▸ **ЧТО НУЖНО СДЕЛАТЬ**
• a. Ответьте, пожалуйста, на вопросы по тексту о Ельне:
(i) Сколько человек убитыми и ранеными потеряли немцы?
(ii) Во что немцы превратили деревянный кинотеатр?
(iii) Чей музей был разворован и разгромлен?
• b. Измените участок текста о Ельне от «Немцы потеряли до» до «пробивались на юг.» включительно: замените «скупо» на «редко» и приведите этот участок целиком.

▸ **ИЗВЛЕЧЁННЫЙ ТЕКСТ**
——————

Немцы потеряли до 45–47 тысяч человек убитыми и ранеными, массу боевой техники. Жуков с профессиональной зоркостью отметил: танки и авиацию в завершающие дни сражения враг применял очень скупо. «Видимо, эти средства он перебросил на другие направления». Так оно и было. Потрепанные подвижные соединения, снятые из-под Ельни, в это время в танковой группе Гудериана пробивались на юг.

Днем 6 сентября Жуков осмотрел то, что осталось от Ельни. Одно из немногих уцелевших зданий — деревянный кинотеатр — было превращено немцами в конюшню, нечистоты стекали в оркестровую яму, до краев заполненную зловонной жижей. Следы европейцев, высшей расы — на каждом шагу. Разворованный и разгромленный скромный музей композитора М. И. Глинки. Жуков подобрал затоптанные в грязь ноты, писанные рукой русского гения. Он протянул лист, на котором отпечаталась подошва немецкого сапога, старому учителю, гневно сказав: «Пусть история и это покажет нашим внукам».

——————

Элементы из источника данных
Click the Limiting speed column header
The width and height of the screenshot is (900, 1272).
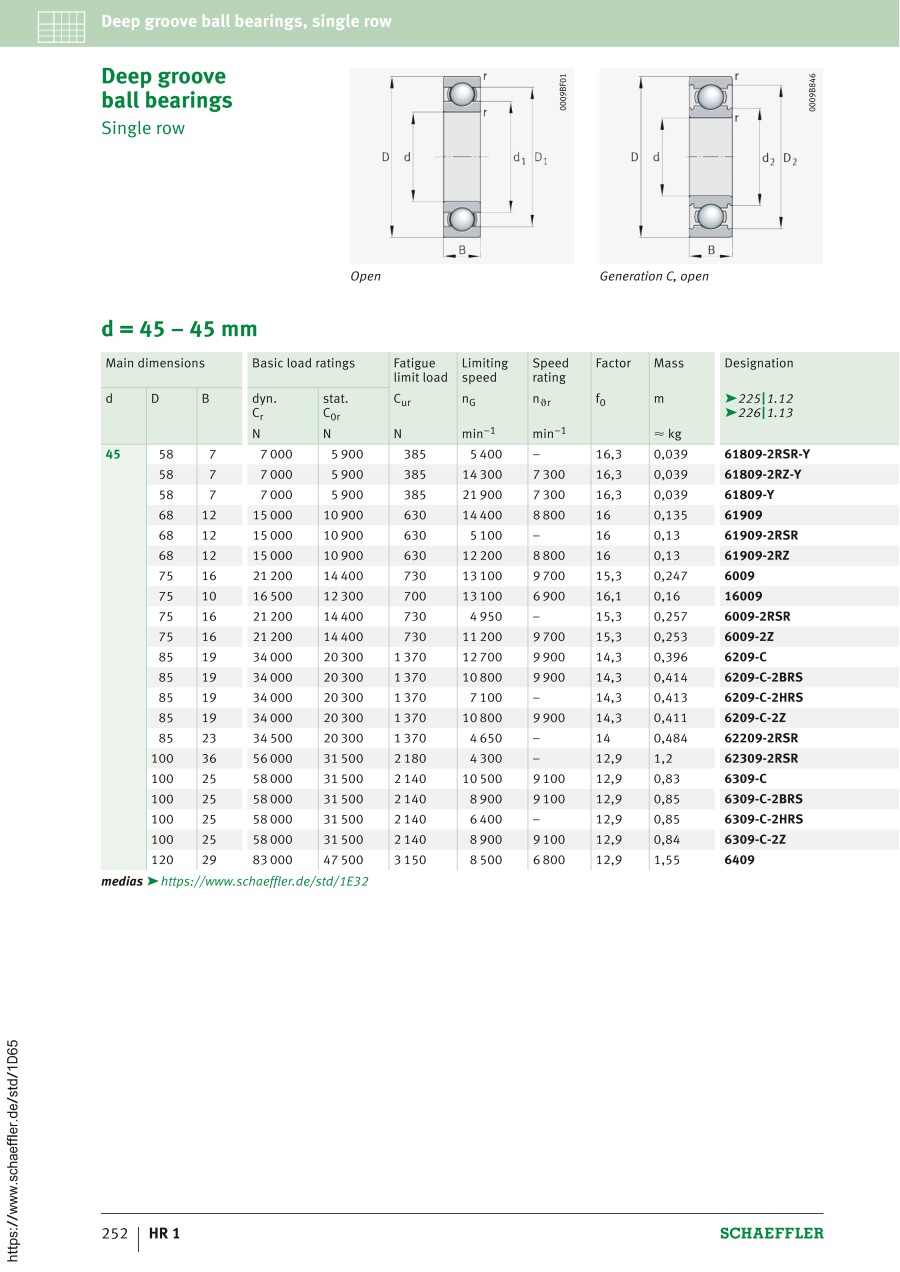click(485, 370)
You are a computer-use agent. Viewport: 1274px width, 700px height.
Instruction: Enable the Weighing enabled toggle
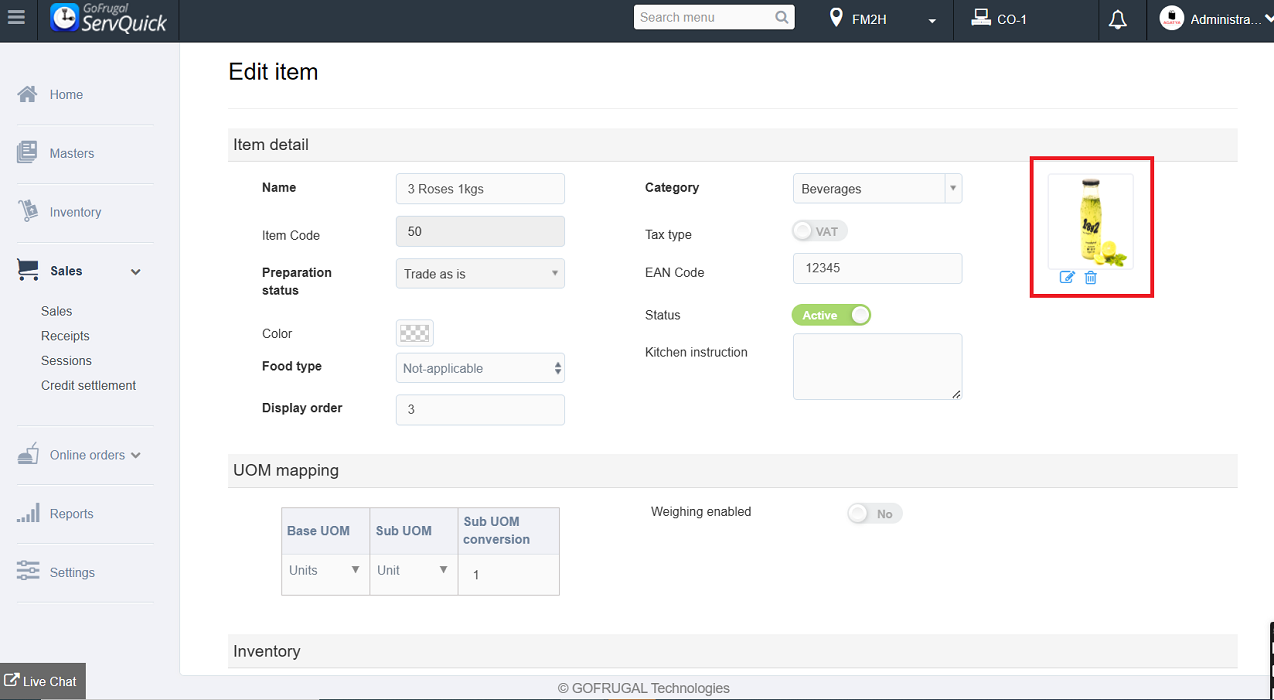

——————

▸ **ПОЛНЫЕ ОТВЕТЫ**
• a.
(i) До 45–47 тысяч человек.
(ii) В конюшню.
(iii) Музей композитора М. И. Глинки.

• b.
Немцы потеряли до 45–47 тысяч человек убитыми и ранеными, массу боевой техники. Жуков с профессиональной зоркостью отметил: танки и авиацию в завершающие дни сражения враг применял очень редко. «Видимо, эти средства он перебросил на другие направления». Так оно и было. Потрепанные подвижные соединения, снятые из-под Ельни, в это время в танковой группе Гудериана пробивались на юг.